--- Required action ---
Before you write out the listing, remove the pictures; everything else stays exactly as it is.

--- Given records ---

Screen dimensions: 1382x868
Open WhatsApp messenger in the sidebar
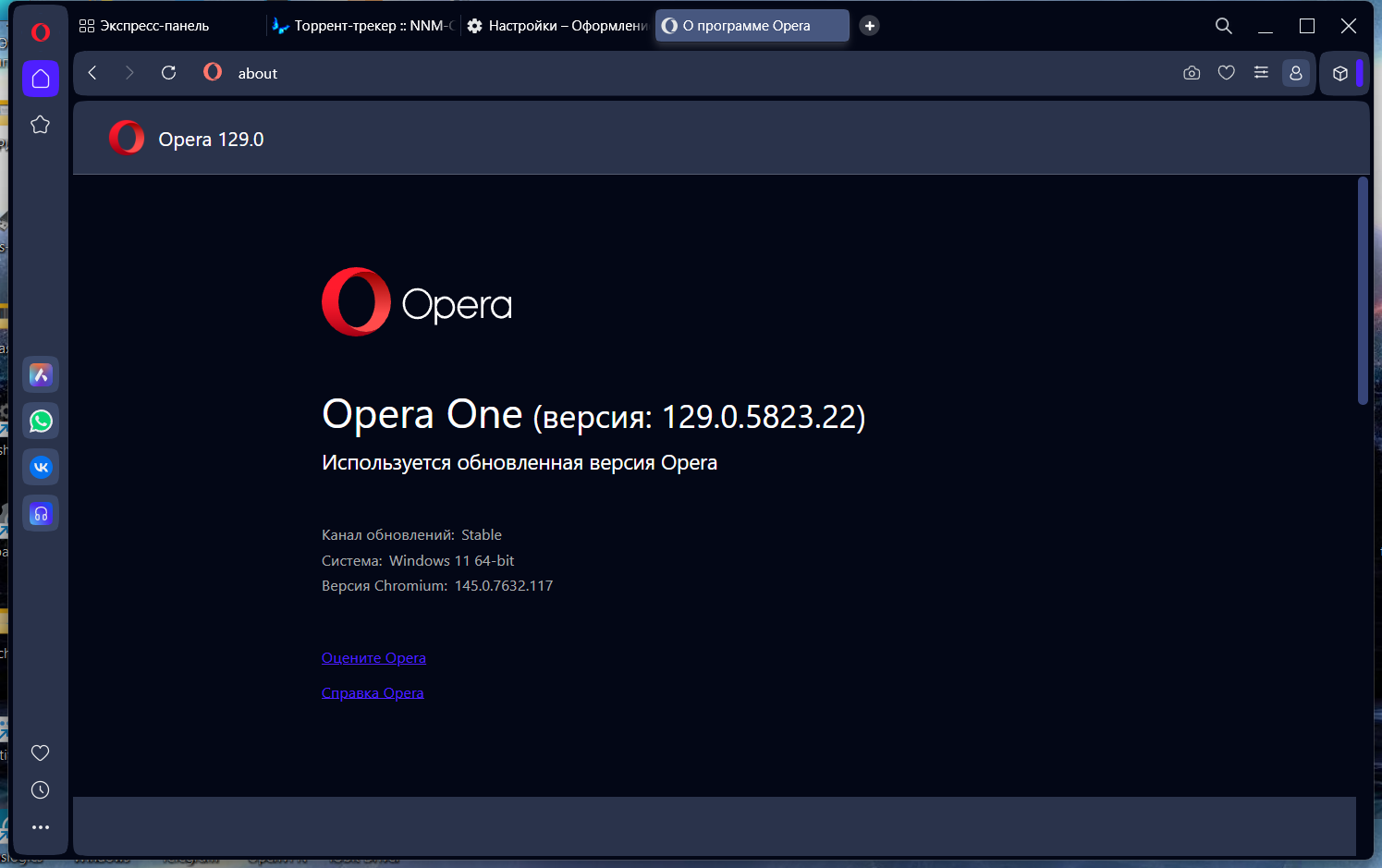point(41,422)
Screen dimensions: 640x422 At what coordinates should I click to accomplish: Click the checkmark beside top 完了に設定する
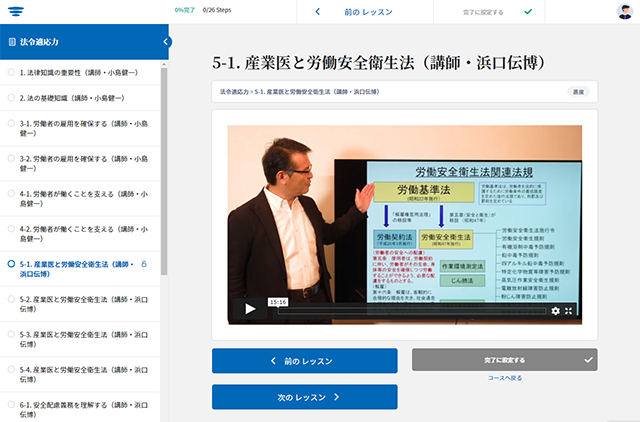528,12
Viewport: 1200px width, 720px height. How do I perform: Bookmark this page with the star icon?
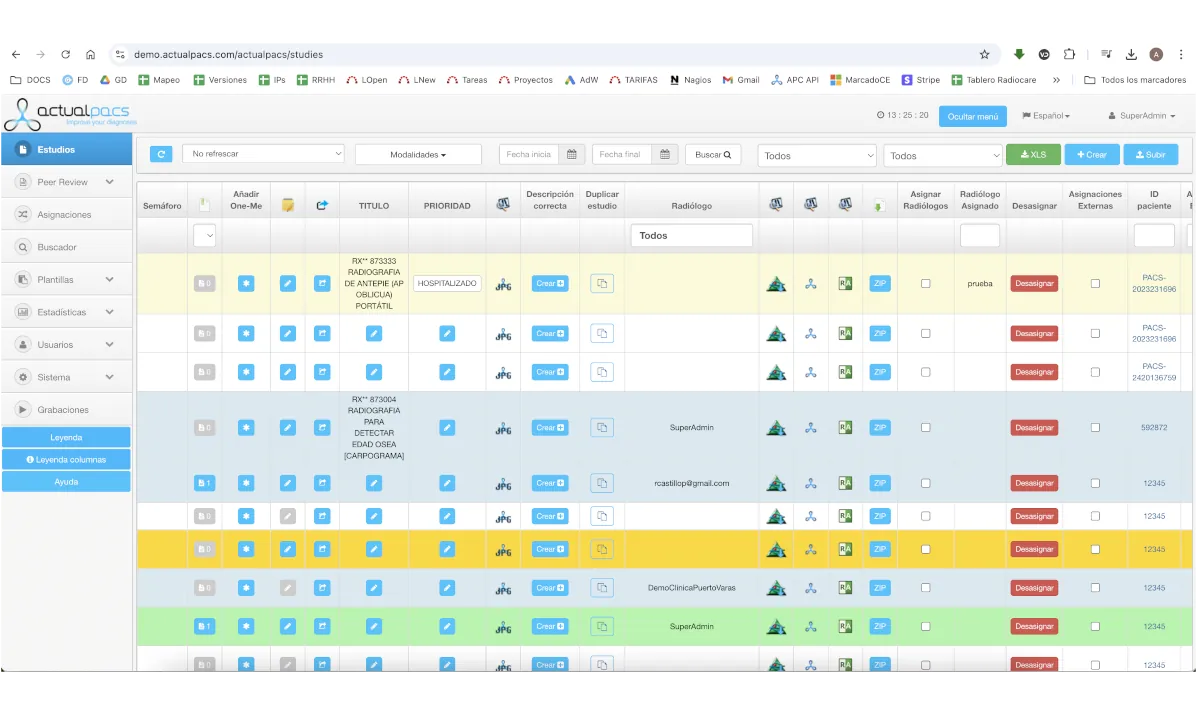[x=984, y=55]
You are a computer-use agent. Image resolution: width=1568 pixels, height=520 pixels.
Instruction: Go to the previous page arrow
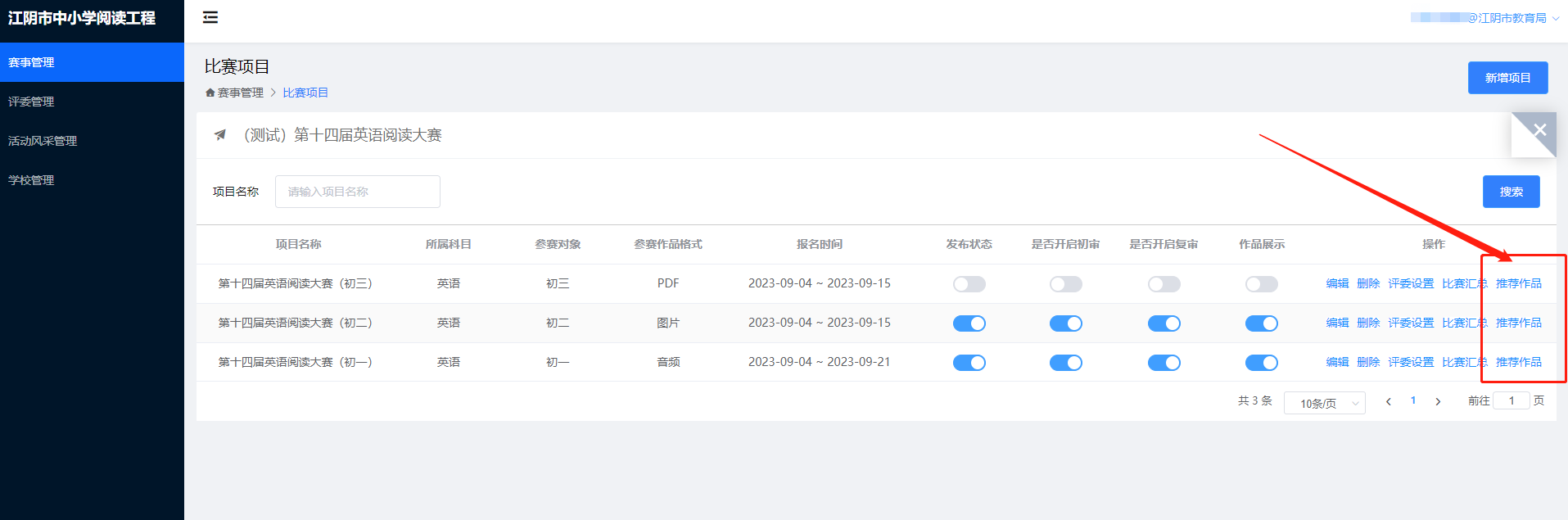(1389, 401)
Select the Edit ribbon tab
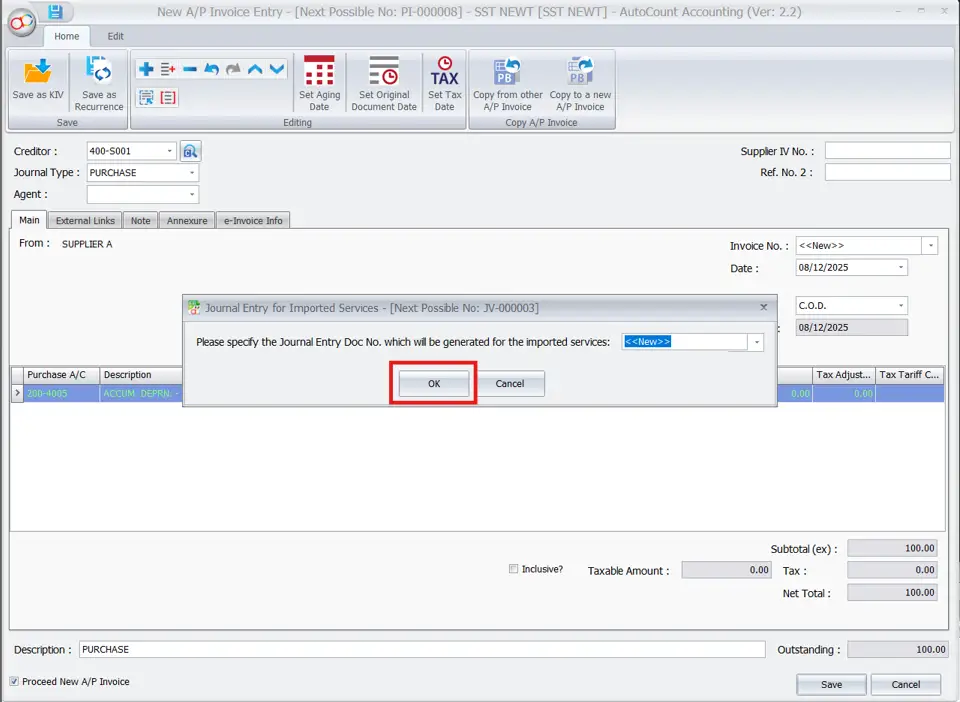Image resolution: width=960 pixels, height=702 pixels. click(115, 35)
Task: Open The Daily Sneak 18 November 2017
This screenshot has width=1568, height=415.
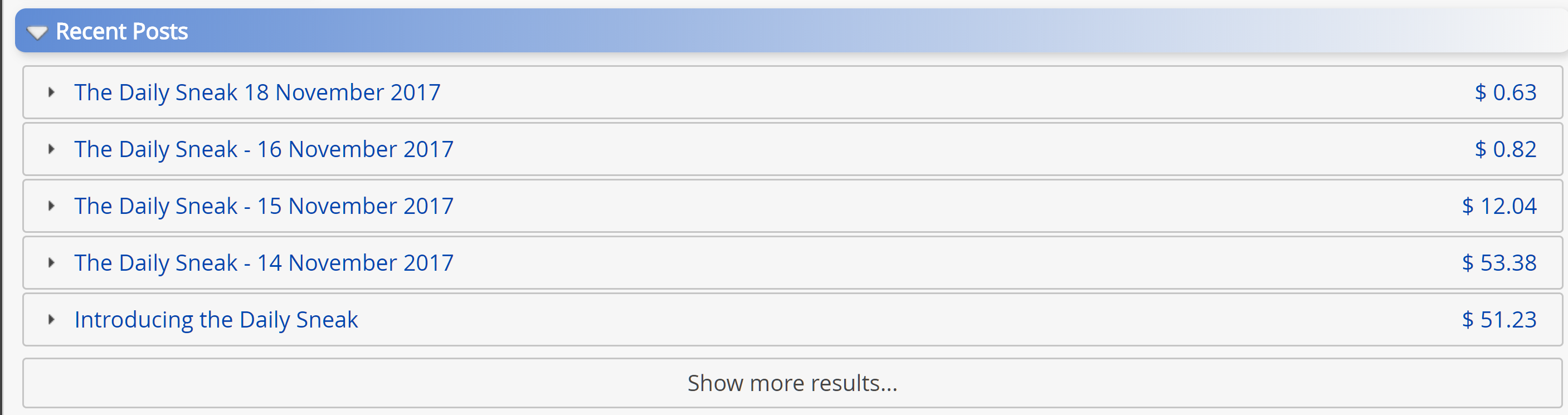Action: (257, 92)
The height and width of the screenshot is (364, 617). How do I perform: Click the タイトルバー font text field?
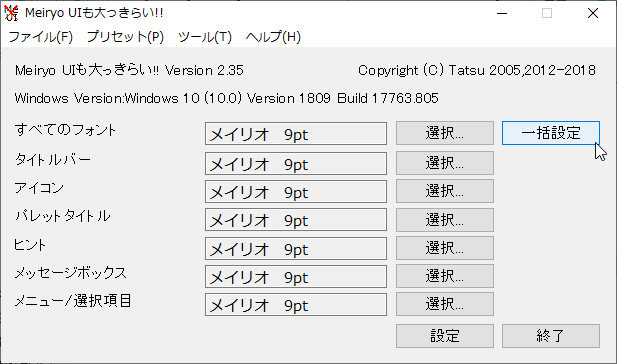(296, 163)
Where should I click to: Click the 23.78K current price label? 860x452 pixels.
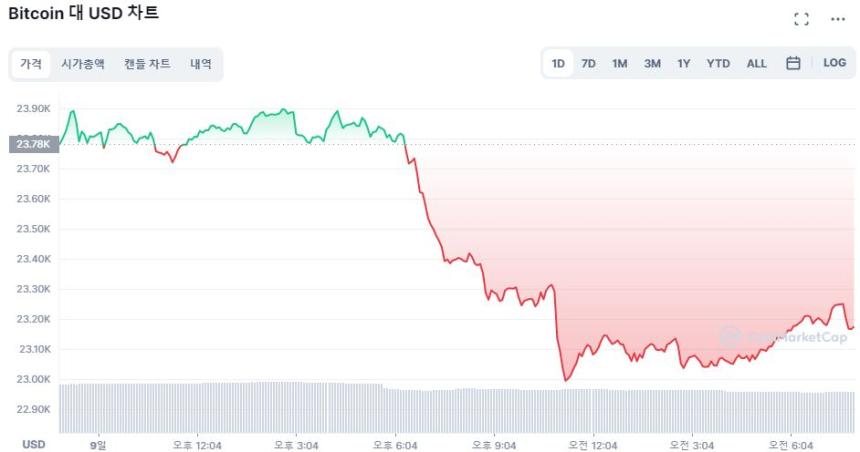(34, 144)
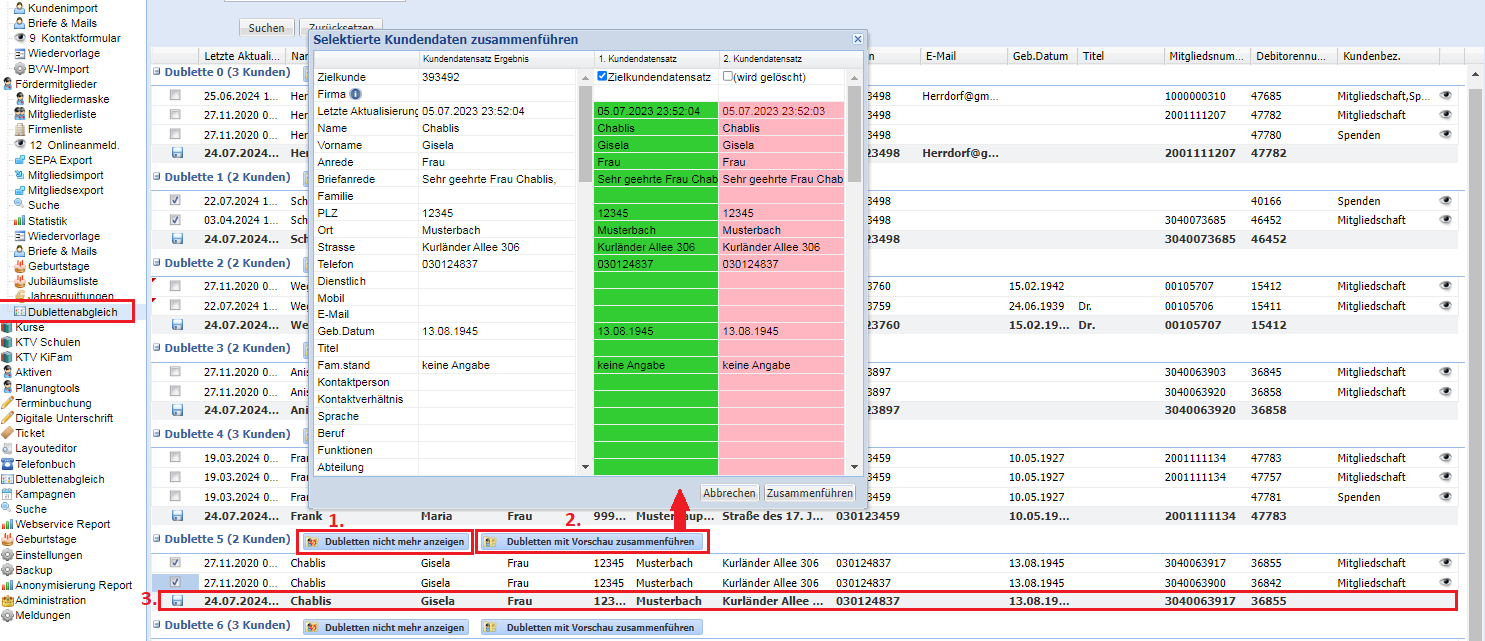Open SEPA Export in the sidebar

59,160
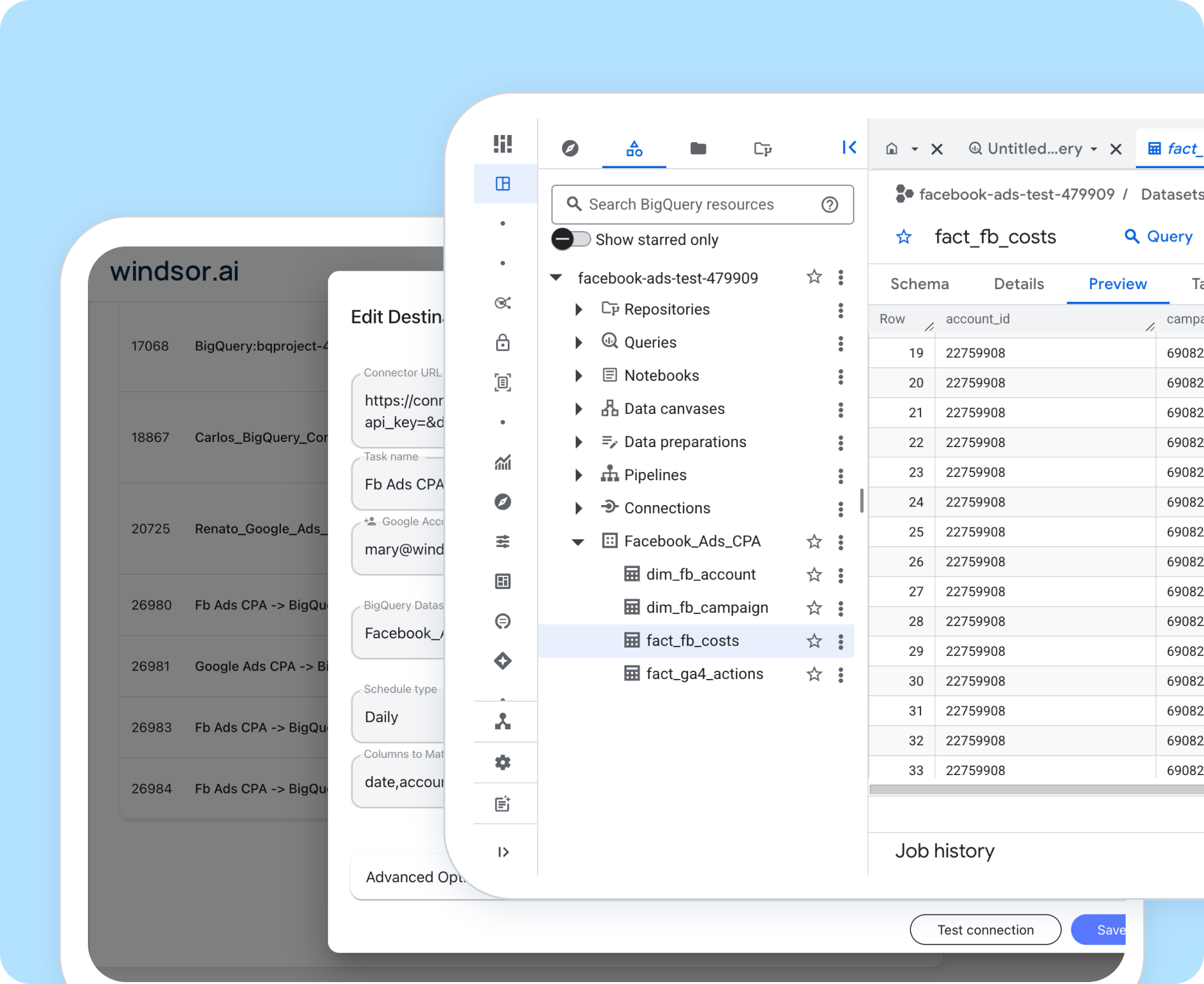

---

--- Answer to this problem ---
Screen dimensions: 1382x868
Open WhatsApp messenger in the sidebar
point(41,422)
Screen dimensions: 640x422 At what coordinates should I click to accomplish: Click the checkmark beside top 完了に設定する
528,12
Viewport: 1200px width, 720px height. How do I perform: Bookmark this page with the star icon?
[x=984, y=55]
You are a computer-use agent. Image resolution: width=1568 pixels, height=520 pixels.
Instruction: Go to the previous page arrow
(1389, 401)
Select the Edit ribbon tab
Image resolution: width=960 pixels, height=702 pixels. click(115, 35)
Task: Open The Daily Sneak 18 November 2017
This screenshot has width=1568, height=415.
Action: (257, 92)
The height and width of the screenshot is (364, 617). How do I perform: Click the タイトルバー font text field?
(296, 163)
Where should I click to: Click the 23.78K current price label? 860x452 pixels.
(34, 144)
Open SEPA Export in the sidebar

59,160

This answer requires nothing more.